J’étais de passage à Bruxelles. Je n’aime pas beaucoup Bruxelles. C’est une « capitale pour rire », disait Baudelaire. Elle est faite de tunnels et de voies de sortie sombres, de ponts moches, de trottoirs défoncés, les belles bâtisses y sont noyées sous des immeubles à l’architecture foireuse et la gare du Midi est une horreur. Cependant, j’adore les Belges ! Je trouve que c’est le peuple le plus doux et le plus innocent de la terre. Et c’est sans doute pour cette raison que je me suis fâchée avec le chauffeur de taxi qui m’emmenait au lieu de conférence où je devais me rendre. Le chauffeur en question est tunisien, comme moi. La trentaine, il est installé depuis dix ans à Bruxelles. Dès qu’il a su d’où je venais, il a fait l’arabe, a abandonné la langue de Molière pour ne parler que la langue du Coran, avec les expressions, les jurons, les wallah et les inch Allah à tout bout de phrase. J’avais l’impression de me retrouver au cœur de la médina de Tunis. Je l’ai branché sur Bruxelles. Il a dit :

« J’y suis très bien, al hamdoullah ! J’ai un travail, une femme et des enfants. En plus, il y a plein de Maghrébins, m’a-t-il répondu.

– Tant que ça ?

– Ah ! oui, ma sœur, nous allons devenir majoritaires ! J’ai quatre enfants, mon voisin marocain en a six. Si Dieu le veut, la Belgique finira arabe et musulmane.

– Et ça te plairait ?

– Ben oui. Nous sommes appelés à peupler la terre entière. »

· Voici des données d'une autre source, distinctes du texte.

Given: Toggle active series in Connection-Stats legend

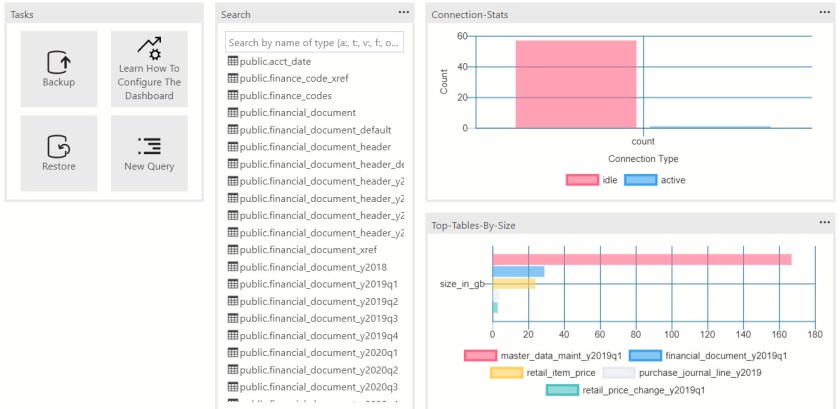Looking at the screenshot, I should [640, 180].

J’ai regardé le jeune homme. Il n’avait ni barbe ni trace sur le front attestant de sa pratique de la prière. Et j’ai compris le mal. Insidieusement, l’islamisation des esprits a gagné le Nord comme le Sud. De jeunes immigrés trimbalent une mentalité de « daéshistes » sans le savoir.

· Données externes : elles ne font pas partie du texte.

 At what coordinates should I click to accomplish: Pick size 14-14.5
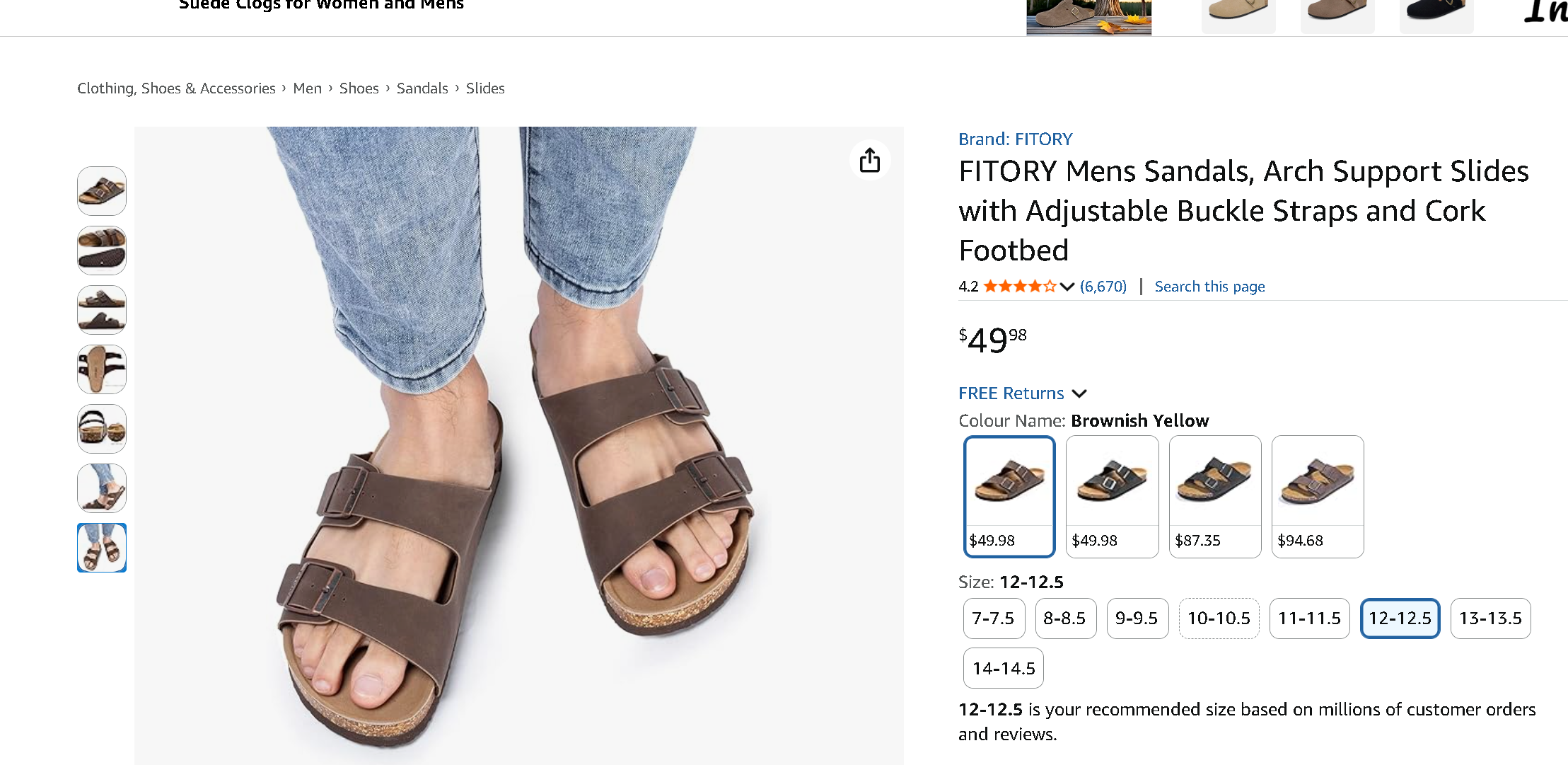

« Pourquoi as-tu quitté la Tunisie ? l’ai-je interrogé.

– Pour être tranquille. Travailler avec des gens sérieux, pas corrompus, et des administrations qui marchent. »

Jugeant inutile de le raisonner, je me suis contentée de le taquiner à la façon de l’humoriste algérien Fellag : « Tu imagines le jour où la Belgique sera gérée par des Arabes ? Tu crois que tu vas continuer à jouir de ces privilèges ? » Il a calé. J’ai ajouté : « Et puis, ils iront où, les Belges ? » Soudain, il m’a semblé triste et désorienté. J’ai détendu l’atmosphère en lui racontant l’histoire de l’un de mes oncles qui avait décidé de ne plus aller à la mosquée après un prêche du vendredi lors duquel l’imam avait affirmé que le bon croyant était destiné d’office à retrouver au paradis ses cousins, ses voisins et toute la smala : « Si c’est pour tomber sur ces mêmes idiots qui me pourrissent la vie ici-bas, merci ! » Nous avons ri.

Théorie du remplacement

Après la conférence, il y a eu un cocktail et une rencontre avec le public. Là, un gars du même âge que mon chauffeur de taxi s’est avancé vers moi, un verre de champagne à la main. C’était un Tunisien… Ils sont tous en Belgique ou quoi ? Et il va falloir que je demande pour quelles raisons mes compatriotes ont quitté aussi nombreux la Tunisie alors qu’il y a eu la révolution et que Ben Ali est parti. Je pose la question à mon interlocuteur en train de savourer ses bulles : « Il n’y a pas que la politique, madame. “Là-bas”, c’est la corruption à plein régime et “ces gens-là” ne fichent rien de la journée. De toute façon, moi, si je suis venu ici, ce n’est pas pour fréquenter mes coreligionnaires, c’est pour vivre parmi les Belges. Les Arabes, je ne veux plus les voir, même pas en photo ! » Voilà qui est clair.

Je suis rentrée à l’hôtel en repensant à la fameuse théorie du remplacement tenue par l’un et au rejet des siens exprimé par l’autre. Et j’ai dû m’avouer que je ne comprenais pas ce qui passe dans la tête de ces jeunes immigrés, moi qui fais partie de la vieille immigration.